• **Your assignment**: Retype only the lines from the top of the records to the line with "Näky (32, 2025)", including that line but none of the pictures.

• **Excerpted data**:
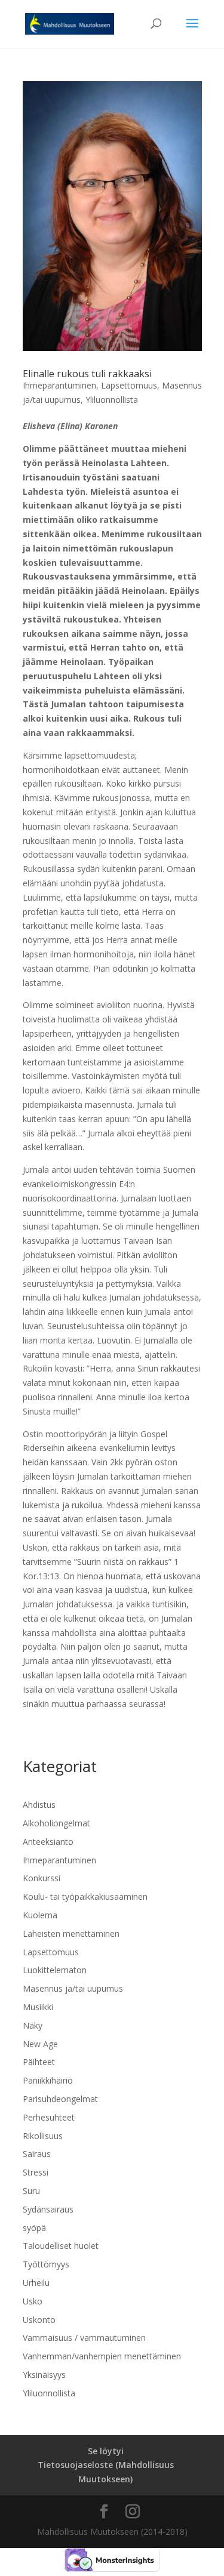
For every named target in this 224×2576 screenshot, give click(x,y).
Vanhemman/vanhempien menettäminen (102, 2356)
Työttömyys (46, 2264)
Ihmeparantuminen (59, 385)
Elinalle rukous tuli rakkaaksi (87, 373)
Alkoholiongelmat (56, 1823)
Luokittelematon (55, 1970)
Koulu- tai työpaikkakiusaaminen (85, 1896)
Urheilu (36, 2282)
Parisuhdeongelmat (60, 2098)
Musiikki (38, 2007)
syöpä (34, 2227)
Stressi (35, 2172)
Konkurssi (41, 1878)
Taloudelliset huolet (61, 2245)
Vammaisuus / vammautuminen (84, 2337)
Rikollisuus (43, 2135)
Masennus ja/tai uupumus (73, 1988)
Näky (32, 2025)
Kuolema (40, 1915)
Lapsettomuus (129, 385)
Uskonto (39, 2319)
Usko (32, 2301)
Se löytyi (106, 2451)
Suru (31, 2190)
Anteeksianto (48, 1841)
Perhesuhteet (49, 2117)
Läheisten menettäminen (71, 1933)
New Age (40, 2044)
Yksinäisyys (44, 2374)
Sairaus (37, 2153)
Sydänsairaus (48, 2209)
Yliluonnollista (111, 399)
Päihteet (39, 2061)
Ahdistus (39, 1804)
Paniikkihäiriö (48, 2080)
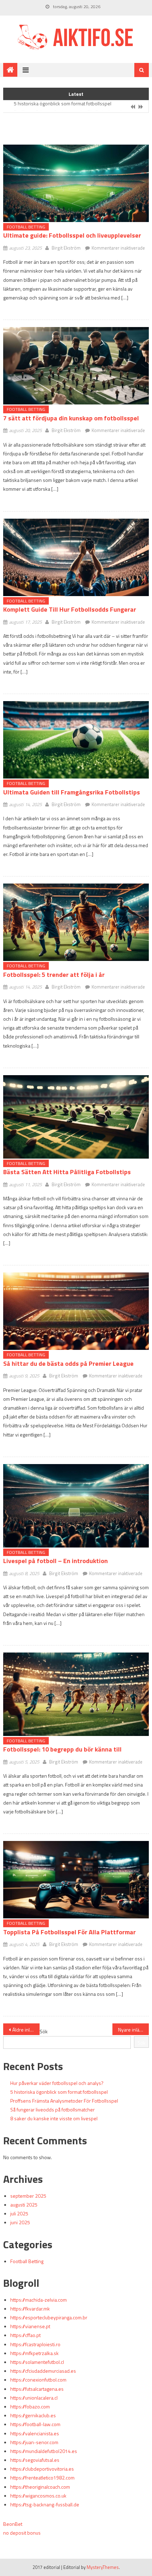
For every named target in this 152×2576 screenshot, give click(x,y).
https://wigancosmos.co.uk (38, 2495)
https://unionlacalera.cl (34, 2397)
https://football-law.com (35, 2424)
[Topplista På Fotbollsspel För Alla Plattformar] (76, 1879)
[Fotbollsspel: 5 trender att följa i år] (76, 922)
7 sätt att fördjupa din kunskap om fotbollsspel (71, 418)
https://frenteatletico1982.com (42, 2477)
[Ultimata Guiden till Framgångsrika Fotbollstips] (76, 740)
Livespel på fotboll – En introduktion (55, 1561)
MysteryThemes (103, 2567)
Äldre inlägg (24, 2029)
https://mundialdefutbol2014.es (43, 2451)
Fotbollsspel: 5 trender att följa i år (54, 974)
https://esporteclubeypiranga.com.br (48, 2317)
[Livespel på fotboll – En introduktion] (76, 1506)
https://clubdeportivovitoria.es (42, 2468)
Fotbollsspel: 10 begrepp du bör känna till (62, 1749)
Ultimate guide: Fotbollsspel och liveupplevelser (72, 235)
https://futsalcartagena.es (37, 2389)
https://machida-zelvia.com (38, 2299)
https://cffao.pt (25, 2335)
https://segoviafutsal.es (34, 2460)
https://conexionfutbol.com (38, 2379)
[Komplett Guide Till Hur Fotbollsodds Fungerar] (76, 557)
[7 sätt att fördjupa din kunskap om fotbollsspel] (76, 365)
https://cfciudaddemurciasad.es (43, 2370)
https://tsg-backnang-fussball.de (44, 2504)
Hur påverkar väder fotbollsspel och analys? (57, 2083)
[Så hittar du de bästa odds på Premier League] (76, 1311)
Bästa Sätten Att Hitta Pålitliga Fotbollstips (67, 1172)
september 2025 (28, 2195)
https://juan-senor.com (34, 2442)
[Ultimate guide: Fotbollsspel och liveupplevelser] (76, 183)
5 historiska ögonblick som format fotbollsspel (59, 2092)
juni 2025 (20, 2222)
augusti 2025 (23, 2204)
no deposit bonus (22, 2532)
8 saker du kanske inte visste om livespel (54, 2118)
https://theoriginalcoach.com (40, 2486)
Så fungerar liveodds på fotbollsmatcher (52, 2109)
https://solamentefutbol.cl (37, 2362)
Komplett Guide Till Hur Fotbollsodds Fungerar (69, 609)
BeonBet (12, 2524)
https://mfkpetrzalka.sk (34, 2353)
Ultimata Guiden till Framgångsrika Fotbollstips (71, 792)
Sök (44, 2031)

• **Task solution**:
For every named target in this 224×2576 screenshot, give click(x,y).
Vanhemman/vanhempien menettäminen (102, 2356)
Työttömyys (46, 2264)
Ihmeparantuminen (59, 385)
Elinalle rukous tuli rakkaaksi (87, 373)
Alkoholiongelmat (56, 1823)
Luokittelematon (55, 1970)
Koulu- tai työpaikkakiusaaminen (85, 1896)
Urheilu (36, 2282)
Parisuhdeongelmat (60, 2098)
Musiikki (38, 2007)
syöpä (34, 2227)
Stressi (35, 2172)
Konkurssi (41, 1878)
Taloudelliset huolet (61, 2245)
Vammaisuus / vammautuminen (84, 2337)
Rikollisuus (43, 2135)
Masennus ja/tai uupumus (73, 1988)
Näky (32, 2025)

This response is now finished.